Other criterion (such as the mean daily mortality rate in "non-virus" locations) could also define the start of the epidemic. That would shift the outbreak dates (Table 2.1) two or three days earlier.

 

Peaks and outliers

 

Using a procedure very similar to the one in the previous paragraph, we selected individual locations and looked for the maxima in the linked daily mortality rate curves. They indicate the peaks of the epidemic, in terms of number of victims. Some curves have several pronounced local maxima so we examined the first derivates. The snapshot of this process (Figure 2.3) captures some interesting outliers. Iran has a local maximum in mortality rate on May 13, recovered a bit and two days later the mortality rate increased again. Mortality rate in Venezuela significantly increased between June 26 and 28, and in Saudi Arabia on the last day in data set.

 

Figures 2.4 and 2.5 show two clusters in the shapes of the daily mortality rates.

 

 

Figure 2.3: Top right: first derivative of the mortality rate with outliers brushed. Bottom left: normalized number of hospitalizations. Bottom right: number of deaths per day divided by the total number of hospitalizations.

 

 

Figure 2.4: The meaning of the views is the same as in Figure 2.3. The selection in the top right is different. Curves that cross the line brush (thick black line) are selected. The shapes of the mortality rate curves (bottom right) in Colombia, Iran, Lebanon, Saudi Arabia and Venezuela are similar.

 

 

Figure 2.5: Similar to Figure 2.4, but curves that do not cross the same brush are selected. Aleppo, Karachi, Nairobi and Yemen are also similar.

 

Number of people infected

 

We can only infer the number of people hospitalized because of the virus infection. There is no information about the infected population.

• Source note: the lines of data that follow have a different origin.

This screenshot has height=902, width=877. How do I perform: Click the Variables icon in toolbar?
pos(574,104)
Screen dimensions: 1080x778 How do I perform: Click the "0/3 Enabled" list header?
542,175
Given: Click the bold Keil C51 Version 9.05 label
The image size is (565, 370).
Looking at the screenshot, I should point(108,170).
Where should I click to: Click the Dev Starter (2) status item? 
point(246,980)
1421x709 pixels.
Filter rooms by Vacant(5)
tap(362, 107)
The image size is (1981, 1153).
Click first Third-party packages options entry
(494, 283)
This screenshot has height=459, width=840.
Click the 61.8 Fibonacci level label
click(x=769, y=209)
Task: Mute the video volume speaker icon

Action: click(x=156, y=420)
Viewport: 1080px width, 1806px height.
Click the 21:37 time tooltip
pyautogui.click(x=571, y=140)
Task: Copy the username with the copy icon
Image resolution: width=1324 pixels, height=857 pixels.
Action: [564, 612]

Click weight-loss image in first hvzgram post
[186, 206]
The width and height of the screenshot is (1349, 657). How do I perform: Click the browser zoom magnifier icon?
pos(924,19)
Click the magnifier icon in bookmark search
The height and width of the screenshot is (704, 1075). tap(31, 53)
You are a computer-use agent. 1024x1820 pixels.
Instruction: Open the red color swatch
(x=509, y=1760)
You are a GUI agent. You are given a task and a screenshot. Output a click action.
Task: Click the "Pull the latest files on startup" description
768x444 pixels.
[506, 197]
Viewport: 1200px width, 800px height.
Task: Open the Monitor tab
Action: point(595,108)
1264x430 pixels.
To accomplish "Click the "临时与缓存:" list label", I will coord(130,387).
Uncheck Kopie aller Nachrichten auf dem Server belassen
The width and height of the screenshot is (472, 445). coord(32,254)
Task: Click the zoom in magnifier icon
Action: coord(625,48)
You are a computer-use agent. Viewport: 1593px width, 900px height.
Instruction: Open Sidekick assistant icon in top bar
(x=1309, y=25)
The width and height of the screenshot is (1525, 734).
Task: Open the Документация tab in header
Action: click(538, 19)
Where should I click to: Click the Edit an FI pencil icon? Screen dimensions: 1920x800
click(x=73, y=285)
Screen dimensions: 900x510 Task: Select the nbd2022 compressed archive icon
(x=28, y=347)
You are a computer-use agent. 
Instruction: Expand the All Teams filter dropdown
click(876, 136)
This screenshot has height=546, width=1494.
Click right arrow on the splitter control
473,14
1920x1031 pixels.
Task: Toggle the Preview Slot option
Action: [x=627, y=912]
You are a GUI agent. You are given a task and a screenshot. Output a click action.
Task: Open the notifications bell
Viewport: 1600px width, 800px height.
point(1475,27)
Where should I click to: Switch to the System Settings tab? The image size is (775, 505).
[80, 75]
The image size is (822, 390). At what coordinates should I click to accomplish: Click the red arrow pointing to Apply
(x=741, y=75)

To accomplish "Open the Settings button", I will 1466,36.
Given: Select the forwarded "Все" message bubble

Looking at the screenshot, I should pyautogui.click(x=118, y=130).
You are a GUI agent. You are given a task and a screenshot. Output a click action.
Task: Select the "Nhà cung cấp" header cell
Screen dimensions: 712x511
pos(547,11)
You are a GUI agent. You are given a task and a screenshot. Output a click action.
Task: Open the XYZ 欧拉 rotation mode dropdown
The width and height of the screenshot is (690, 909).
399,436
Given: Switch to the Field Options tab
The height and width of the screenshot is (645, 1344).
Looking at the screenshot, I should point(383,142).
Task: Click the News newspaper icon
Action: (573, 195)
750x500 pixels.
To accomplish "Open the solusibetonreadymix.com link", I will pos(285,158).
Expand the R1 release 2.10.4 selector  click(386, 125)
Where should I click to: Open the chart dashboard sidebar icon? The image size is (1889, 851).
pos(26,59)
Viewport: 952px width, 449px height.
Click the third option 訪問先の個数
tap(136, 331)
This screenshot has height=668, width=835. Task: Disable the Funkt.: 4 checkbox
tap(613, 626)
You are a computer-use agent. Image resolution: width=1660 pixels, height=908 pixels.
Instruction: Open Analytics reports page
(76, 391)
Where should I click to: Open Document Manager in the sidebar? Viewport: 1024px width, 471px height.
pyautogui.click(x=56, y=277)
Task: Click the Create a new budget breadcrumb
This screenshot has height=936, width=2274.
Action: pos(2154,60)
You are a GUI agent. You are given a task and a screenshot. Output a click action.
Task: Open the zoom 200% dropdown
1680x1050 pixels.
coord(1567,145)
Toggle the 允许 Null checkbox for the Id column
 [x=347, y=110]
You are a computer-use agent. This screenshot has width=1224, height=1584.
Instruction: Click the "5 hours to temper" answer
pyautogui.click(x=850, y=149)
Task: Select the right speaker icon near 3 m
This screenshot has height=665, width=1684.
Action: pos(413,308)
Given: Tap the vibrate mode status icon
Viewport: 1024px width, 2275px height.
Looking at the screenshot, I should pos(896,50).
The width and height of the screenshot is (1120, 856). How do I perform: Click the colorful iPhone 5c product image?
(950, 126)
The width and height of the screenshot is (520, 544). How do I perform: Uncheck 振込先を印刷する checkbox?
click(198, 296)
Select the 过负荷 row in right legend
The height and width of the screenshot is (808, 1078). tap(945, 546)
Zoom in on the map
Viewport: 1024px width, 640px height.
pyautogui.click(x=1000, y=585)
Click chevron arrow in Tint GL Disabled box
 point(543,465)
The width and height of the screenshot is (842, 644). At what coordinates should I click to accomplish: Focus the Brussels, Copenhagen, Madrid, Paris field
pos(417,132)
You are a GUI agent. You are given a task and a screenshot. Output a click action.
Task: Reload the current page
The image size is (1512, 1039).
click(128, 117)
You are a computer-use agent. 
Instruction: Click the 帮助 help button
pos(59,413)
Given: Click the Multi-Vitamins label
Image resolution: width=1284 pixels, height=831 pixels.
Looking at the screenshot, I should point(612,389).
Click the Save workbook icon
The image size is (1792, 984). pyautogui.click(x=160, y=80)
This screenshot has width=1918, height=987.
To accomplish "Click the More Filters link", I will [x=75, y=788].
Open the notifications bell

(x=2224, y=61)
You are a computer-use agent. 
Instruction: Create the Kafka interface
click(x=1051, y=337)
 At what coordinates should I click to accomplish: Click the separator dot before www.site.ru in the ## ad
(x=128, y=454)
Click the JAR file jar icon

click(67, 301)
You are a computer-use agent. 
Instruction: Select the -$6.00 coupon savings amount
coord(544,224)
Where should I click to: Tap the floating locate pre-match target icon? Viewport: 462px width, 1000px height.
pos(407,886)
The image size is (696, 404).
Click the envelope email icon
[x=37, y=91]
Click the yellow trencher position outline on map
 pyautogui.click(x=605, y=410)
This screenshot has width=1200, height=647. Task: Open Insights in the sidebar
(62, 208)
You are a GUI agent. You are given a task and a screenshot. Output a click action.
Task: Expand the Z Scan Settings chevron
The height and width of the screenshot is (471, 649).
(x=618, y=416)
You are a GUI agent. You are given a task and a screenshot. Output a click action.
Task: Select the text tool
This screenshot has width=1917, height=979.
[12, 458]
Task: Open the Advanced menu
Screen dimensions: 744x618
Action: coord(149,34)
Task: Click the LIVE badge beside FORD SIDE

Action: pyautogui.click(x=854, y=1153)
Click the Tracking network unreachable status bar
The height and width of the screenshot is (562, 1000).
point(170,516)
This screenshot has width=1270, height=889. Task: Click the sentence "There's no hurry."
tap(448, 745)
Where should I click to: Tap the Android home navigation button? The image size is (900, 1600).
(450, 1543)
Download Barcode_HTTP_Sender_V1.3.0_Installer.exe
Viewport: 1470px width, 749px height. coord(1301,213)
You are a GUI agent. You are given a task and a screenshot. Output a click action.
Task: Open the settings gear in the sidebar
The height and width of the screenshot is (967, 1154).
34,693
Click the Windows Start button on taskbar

Our calculations are based on the numbers of patients with the most characteristic symptoms. We found approximately the same frequency of symptoms in all locations (virus and non-virus) during the first seven days:

  • vomiting: 4.8%
  • diarrhea: 2.1%
  • abdominal pain: 2.6%

 

We used those numbers as reference values before the epidemic. The number of patients hospitalized with vomiting during the first seven days can be extrapolated to estimate how many would have been hospitalized in the next 69 days, had there been no epidemic. The difference to the actual numbers after day seven equals the number of patients hospitalized with vomiting because of the epidemic. Let n denote that number. We know p, the percentage of infected patients with the symptom “vomiting” after the virus outbreak. The number of people hospitalized with virus infection is n/p. We get similar results with the other two symptoms.

 

We similarly estimated the increase in number of deaths because of the epidemic and computed the mortality rate of the epidemic from the number of deaths related to the epidemic and the number of people hospitalized because of the epidemic (Table 2.1).

 


Location

Increase in
mortality


Outbreak


Peak in mortality

Number of
infections

Mortality rate
of the epidemic

Aleppo

May 3

Apr 25

May 23

556586

14.0%

Colombia

May 6

Apr 28

May 28

137727

11.7%

Iran

May 5

Apr 27

May 27

80340

14.7%

Karachi

May 4

Apr 26

May 25

1211790

13.6%

Lebanon

May 3

Apr 25

May 25

37920

19.8%

Nairobi

May 1

Apr 23

May 22 - May 23

328862

13.2%

Saudi Arabia

May 4

Apr 26

May 25 - May 26

152004

14.0%

Venezuela

May 4

Apr 26

May 27

33286

11.1%

Yemen

May 3

Apr 25

May 24 - May 25

63451

12.0%

 

Table 2.1: Summary of the virus outbreak across cities.